Are Your Hands Safely Clean?

Washing HandsIt happens throughout the day in all sorts of settings. Hand sanitizer is squirted and spread on the hands, creating a cooling sensation and the feeling of clean.

You have no doubt found this product convenient when you did not have running water available, but have you ever wondered what long-term effect it would have on your body? Given that the majority of chemicals used in the vast number of personal care products have not been tested for safety in humans, it would benefit you to explore what you are using and its potential side-effects.

Hand sanitizers can be made with alcohol (usually ethyl alcohol) or an antibiotic compound called triclosan, which can also be found in antibacterial soaps and even toothpaste. There are a wide variety of potential hazards involved in these ingredients:

Toxic Chemicals – personal care products often have ingredients such as synthetic “fragrance” which is made of phthalates, a hormone disrupter that interferes with the proper function of your hormones, and parabens, which have been demonstrated to age your skin and are linked to breast cancer.

Weaker Immune System – researchers have found that triclosan may negatively affect the human immune system, can make people more susceptible to allergies and more vulnerable to the BPA found in plastics.

Alcohol Poisoning – while using the alcohol-based santizers avoids exposure to chemicals, remember that what you put on your skin is absorbed, and repeated use of the product exposes you (and your children’s smaller bodies) to alcohol.

Hormone Disruption – animal studies have shown that triclosan can change the way hormones work in the body, and mice exposed to just one dose of triclosan experienced a 25% reduction in heart function.

Antibiotic Resistance – researchers found that health care employees who were most likely to use hand sanitizers over soap and water for routine hand washing were nearly 6 times more at risk for illness.

Are there better options? Thankfully, yes.

Remember good ol’ soap and water? That’s a good place to start. While you may think of soap as the star in this mix, it merely removes debris that may harbor bacteria. It is actually the friction of the washing motion that removes the microbes. In fact, a 2007 study found that routine handwashing with regular soap and water is more effective than the use of antibacterial soap.

So skip the antibacterial products and reach for castile soap or other varieties with simple ingredients. Scrub your hands for at least 20 seconds and then rinse well under running water.

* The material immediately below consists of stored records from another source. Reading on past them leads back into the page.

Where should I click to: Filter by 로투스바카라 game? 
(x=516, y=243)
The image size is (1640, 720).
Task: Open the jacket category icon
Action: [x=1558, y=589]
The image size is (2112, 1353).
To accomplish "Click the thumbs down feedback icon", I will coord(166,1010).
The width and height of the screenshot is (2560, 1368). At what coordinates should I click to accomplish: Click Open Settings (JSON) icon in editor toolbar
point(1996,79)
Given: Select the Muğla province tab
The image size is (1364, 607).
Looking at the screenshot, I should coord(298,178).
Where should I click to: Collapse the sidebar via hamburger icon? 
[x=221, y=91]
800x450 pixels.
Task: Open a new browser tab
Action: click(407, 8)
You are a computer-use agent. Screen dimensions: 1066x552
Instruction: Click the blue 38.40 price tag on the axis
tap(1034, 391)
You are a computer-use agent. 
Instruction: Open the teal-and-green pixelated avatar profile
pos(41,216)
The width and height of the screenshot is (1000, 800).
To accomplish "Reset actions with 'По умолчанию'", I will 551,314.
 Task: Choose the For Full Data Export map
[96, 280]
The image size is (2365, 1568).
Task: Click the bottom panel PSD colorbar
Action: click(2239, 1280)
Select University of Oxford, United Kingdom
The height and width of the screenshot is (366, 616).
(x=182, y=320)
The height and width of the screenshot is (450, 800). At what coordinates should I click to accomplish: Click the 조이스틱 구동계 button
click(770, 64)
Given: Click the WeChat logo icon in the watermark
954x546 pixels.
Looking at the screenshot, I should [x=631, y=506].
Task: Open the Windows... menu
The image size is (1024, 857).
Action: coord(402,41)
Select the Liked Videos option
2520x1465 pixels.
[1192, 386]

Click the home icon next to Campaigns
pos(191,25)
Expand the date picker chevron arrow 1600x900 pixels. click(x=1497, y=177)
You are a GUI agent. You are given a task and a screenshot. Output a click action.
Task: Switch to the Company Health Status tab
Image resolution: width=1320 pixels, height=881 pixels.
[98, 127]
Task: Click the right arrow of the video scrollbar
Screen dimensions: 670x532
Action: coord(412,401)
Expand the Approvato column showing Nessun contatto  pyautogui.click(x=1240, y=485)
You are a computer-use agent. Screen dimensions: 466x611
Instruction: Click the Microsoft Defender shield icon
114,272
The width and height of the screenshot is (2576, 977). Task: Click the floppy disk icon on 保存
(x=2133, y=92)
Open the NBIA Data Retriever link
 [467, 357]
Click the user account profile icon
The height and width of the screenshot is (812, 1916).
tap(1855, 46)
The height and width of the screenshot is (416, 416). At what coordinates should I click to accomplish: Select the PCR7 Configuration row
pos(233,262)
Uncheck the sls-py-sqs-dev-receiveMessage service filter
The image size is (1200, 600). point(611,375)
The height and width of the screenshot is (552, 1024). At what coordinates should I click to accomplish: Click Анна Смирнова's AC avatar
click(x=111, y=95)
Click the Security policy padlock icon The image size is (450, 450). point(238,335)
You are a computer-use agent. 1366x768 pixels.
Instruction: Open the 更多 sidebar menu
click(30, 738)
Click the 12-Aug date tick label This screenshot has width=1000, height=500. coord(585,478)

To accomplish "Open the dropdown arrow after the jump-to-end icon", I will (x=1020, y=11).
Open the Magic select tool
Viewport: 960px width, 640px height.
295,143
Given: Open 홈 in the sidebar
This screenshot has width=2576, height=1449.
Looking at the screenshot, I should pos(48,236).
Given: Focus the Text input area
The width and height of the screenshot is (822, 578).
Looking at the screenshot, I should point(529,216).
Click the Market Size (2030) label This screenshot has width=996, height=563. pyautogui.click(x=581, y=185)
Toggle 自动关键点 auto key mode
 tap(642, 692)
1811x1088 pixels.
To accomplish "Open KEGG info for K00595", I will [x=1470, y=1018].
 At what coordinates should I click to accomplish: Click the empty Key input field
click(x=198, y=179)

If you are frequently in settings where running water and soap are not available, consider making your own sanitizer using the recipe I have provided or one that is similar. These ingredients don’t put your hormones at risk, but will still control the bacteria on your hands and the essential oils provide natural scents.

With the start of the school year, your children will once again be exposed to more “bugs” and it is important to teach them how to protect themselves. Providing them with their own “‘safe” sanitizer will protect them from the “bugs” now and the effect of questionable ingredients in the future.

What first step will you take to keep your family’s hands clean?